- [ASSIGNMENT] Everything before the line containing "Instruction: Click the" is to be left out; repeat that line and all lines after it exactly, to the end of the data.

--------------------

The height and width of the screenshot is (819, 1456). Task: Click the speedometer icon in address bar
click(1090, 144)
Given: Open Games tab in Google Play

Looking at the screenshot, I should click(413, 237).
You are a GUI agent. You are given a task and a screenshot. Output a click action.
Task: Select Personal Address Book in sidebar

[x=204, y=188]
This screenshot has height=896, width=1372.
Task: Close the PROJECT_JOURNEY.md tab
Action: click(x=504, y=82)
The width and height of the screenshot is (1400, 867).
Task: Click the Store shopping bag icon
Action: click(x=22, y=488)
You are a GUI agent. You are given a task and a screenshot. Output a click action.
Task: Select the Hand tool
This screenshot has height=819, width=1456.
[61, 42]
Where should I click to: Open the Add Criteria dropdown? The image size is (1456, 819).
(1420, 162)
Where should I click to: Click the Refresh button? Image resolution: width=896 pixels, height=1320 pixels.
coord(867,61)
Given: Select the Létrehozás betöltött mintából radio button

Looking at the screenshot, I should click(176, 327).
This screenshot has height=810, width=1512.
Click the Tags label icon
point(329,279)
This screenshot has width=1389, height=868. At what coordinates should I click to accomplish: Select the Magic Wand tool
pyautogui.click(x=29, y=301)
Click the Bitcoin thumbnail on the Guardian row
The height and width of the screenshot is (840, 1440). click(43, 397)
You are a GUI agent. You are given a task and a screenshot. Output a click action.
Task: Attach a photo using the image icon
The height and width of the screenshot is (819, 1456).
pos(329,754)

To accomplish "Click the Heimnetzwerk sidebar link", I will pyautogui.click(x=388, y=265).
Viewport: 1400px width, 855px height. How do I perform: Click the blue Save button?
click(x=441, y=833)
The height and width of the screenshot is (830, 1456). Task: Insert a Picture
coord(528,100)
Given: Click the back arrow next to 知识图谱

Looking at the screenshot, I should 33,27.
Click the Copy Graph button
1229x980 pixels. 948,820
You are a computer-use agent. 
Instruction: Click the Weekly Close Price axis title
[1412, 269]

--------------------

- [WRITTEN ANSWER]
Instruction: Click the Weekly Close Price axis title
[1412, 269]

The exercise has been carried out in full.